Questions Flashcards
What are the differences between star schema and snowflake schema in data warehousing?
Star schema and snowflake schema are two types of dimensional modeling techniques used in data warehousing. Star schema has a central fact table that connects to multiple dimension tables, each representing a single attribute or entity. Snowflake schema is a variation of star schema that normalizes the dimension tables into multiple levels of hierarchy. Star schema is simpler and faster to query, but snowflake schema is more normalized and reduces data redundancy.
What are the pros and cons of Hadoop for big data processing?
Hadoop is an open-source framework for distributed storage and processing of large-scale data sets. Pros: It can handle various data types, scale easily, and be cost-effective. Cons: It has a high learning curve, high latency, high maintenence costs for administration and security.
What are some common data quality issues?
- Missing, incomplete, or incorrect data
- Duplicate or redundant data
Inconsistent or incompatible data formats or standards - Outdated or irrelevant data
- Data that does not comply with business rules or regulations
How to handle Data Quality issues?
- Define the data quality criteria and metrics
- Perform data profiling and auditing to identify the issues
- Implement data cleansing and validation techniques
- Monitor and report the data quality status and improvement
- Establish data governance and security policies
What are some of the benefits working with cloud-based data platforms?
- Scalability: Cloud platforms can easily adjust to the changing data volume and demand.
- Availability: Cloud platforms can provide high availability and reliability by replicating the data across multiple locations and servers.
- Cost-effectiveness: Cloud platforms can reduce the upfront and maintenance costs of owning and operating physical infrastructure and software.
What are some of the challenges working with cloud-based data platforms?
- Integration: Cloud platforms can have integration challenges with existing on-premise systems or other cloud providers.
- Hidden costs
- Flexibility: locked into cloud infrastructure
What is Spark Driver?
The process that runs the main() method of the Spark application and creates the SparkSession object. It is responsible for coordinating the execution of tasks across the Spark cluster.
What is SparkSession?
The entry point to the Spark application. It provides access to the Spark functionality, such as creating and manipulating RDDs, DataFrames, Datasets, and Spark SQL.

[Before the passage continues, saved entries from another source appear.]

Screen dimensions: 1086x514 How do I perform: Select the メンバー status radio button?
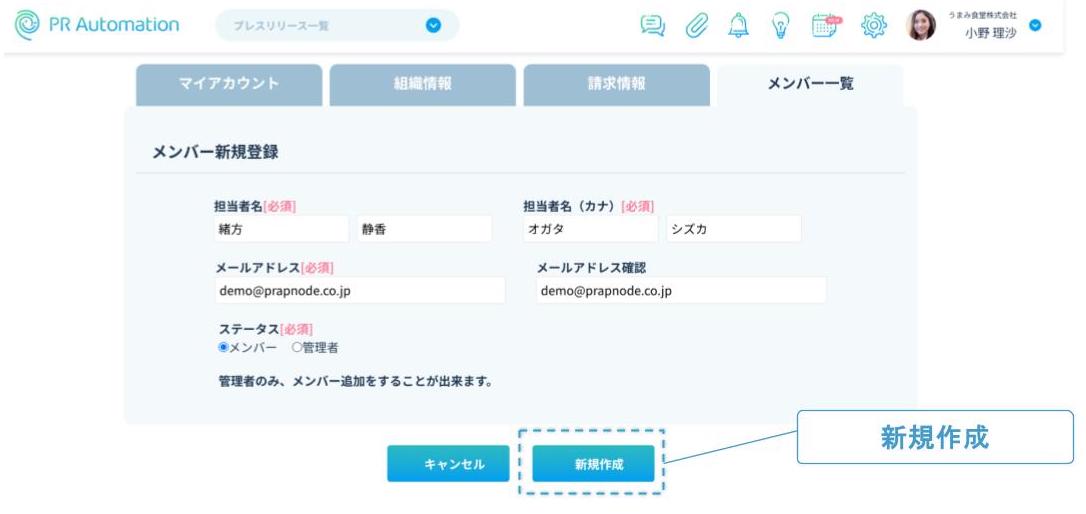224,348
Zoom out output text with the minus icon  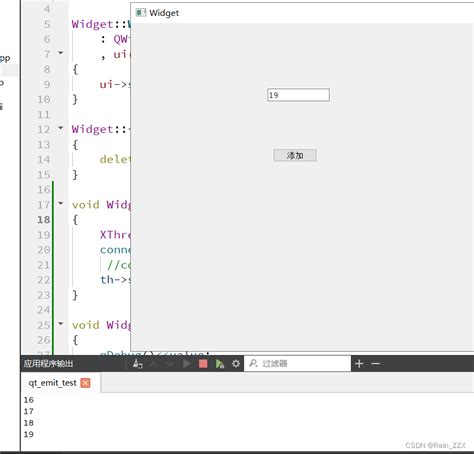click(376, 364)
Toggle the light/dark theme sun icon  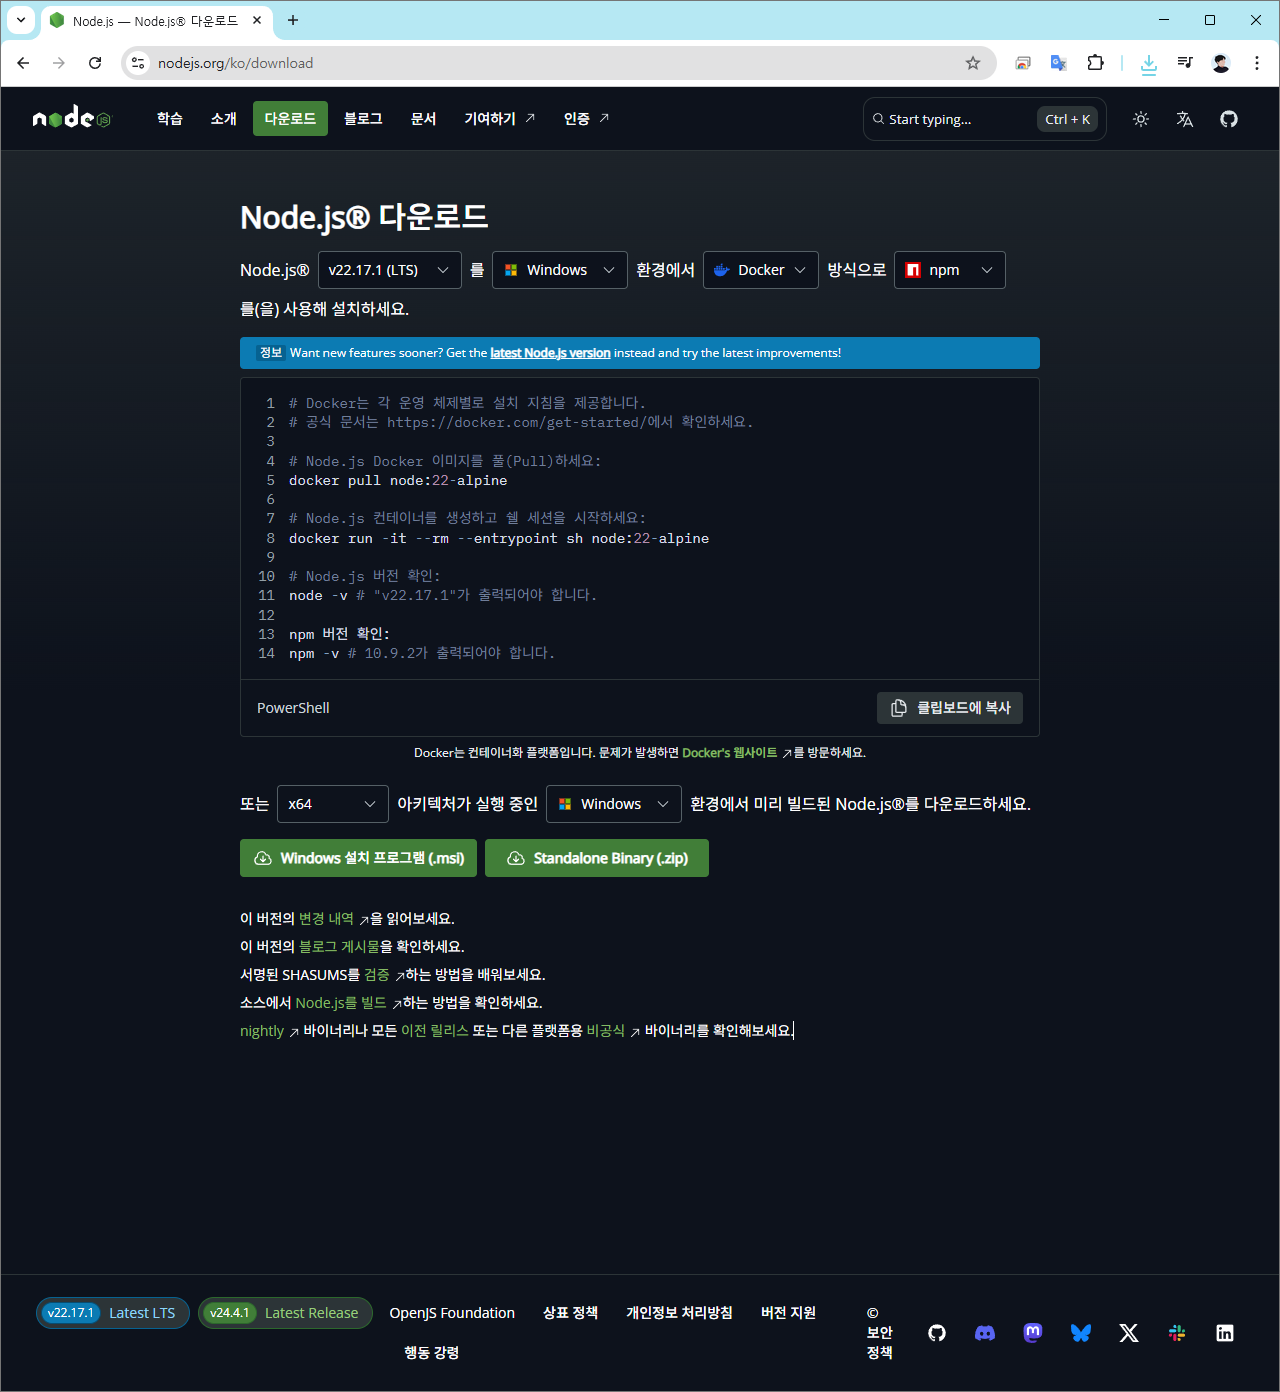1141,119
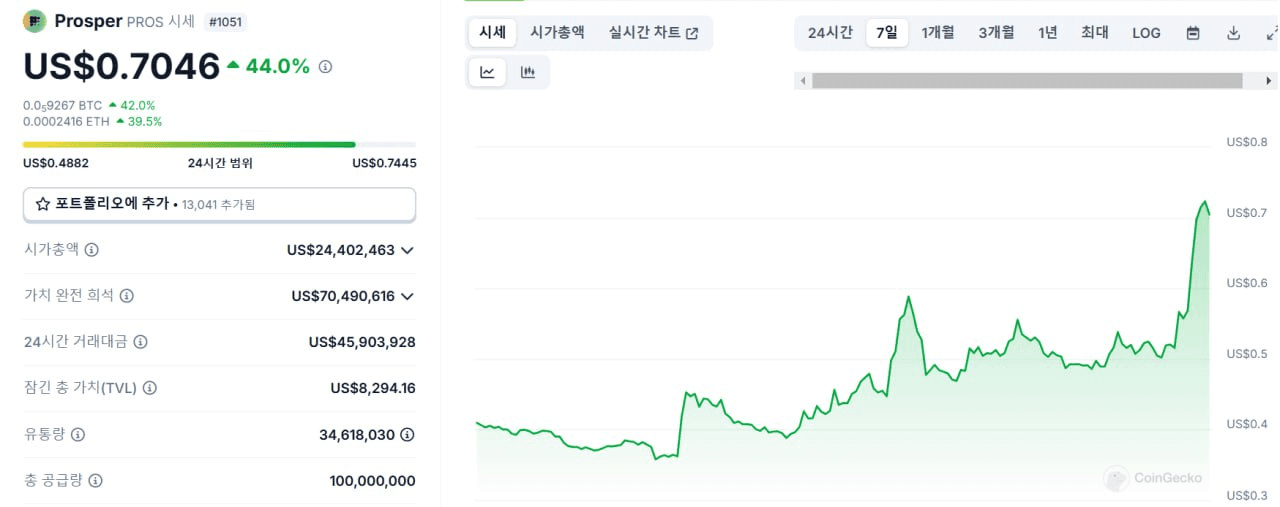Switch to the 시가총액 chart tab

coord(557,32)
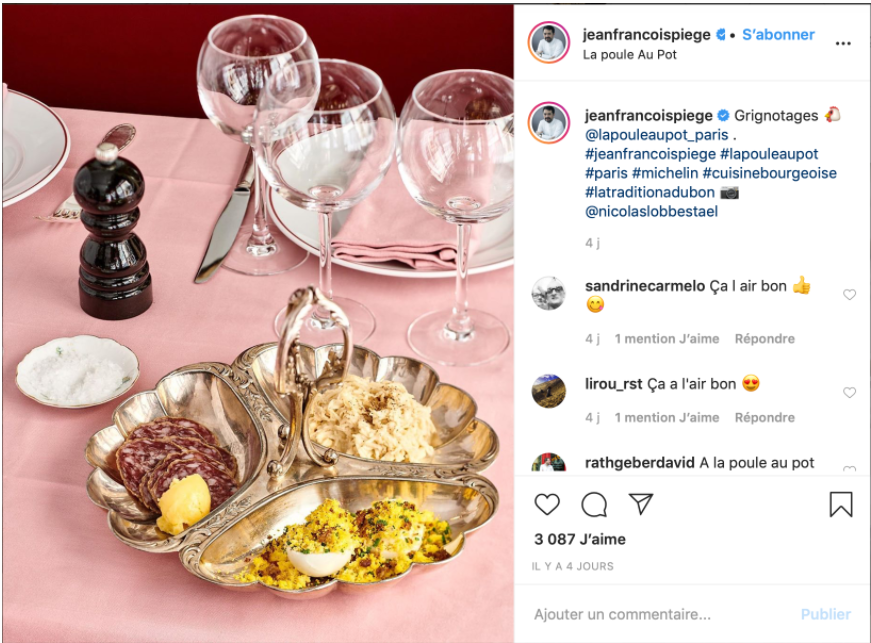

What is Spark Cluster Manager?
The component that manages the allocation and release of resources across the Spark cluster. It can be one of the following: Standalone, YARN, Mesos, or Kubernetes.
What is Spark Executor?
The process that runs on each worker node in the cluster and executes the tasks assigned by the driver. It also stores the data in memory or disk.
What is Spark Task?
The unit of work that is sent to the executor by the driver. It is a computation on a partition of data.
What is Spark Job?
A parallel computation that consists of multiple tasks that are triggered by an action on an RDD, DataFrame, or Dataset.
What is Spark Stage?
A set of tasks within a job that can be executed in parallel. A stage is divided by shuffle boundaries, which are operations that require data movement across executors.
What is Spark RDD?
Resilient Distributed Dataset: The original and low-level abstraction in Spark. It is an immutable collection of objects that can be partitioned across the cluster and operated on in parallel. It supports two types of operations: transformations and actions. It provides fault-tolerance by maintaining lineage information. It does not have any schema or optimization information.
What is Spark DataFrame?
A higher-level abstraction in Spark that is similar to a table in a relational database. It is a distributed collection of rows organized into named columns. It supports both SQL and domain-specific language (DSL) queries. It provides fault-tolerance by maintaining lineage information. It has a schema and optimization information that can be used by the Catalyst optimizer to improve performance.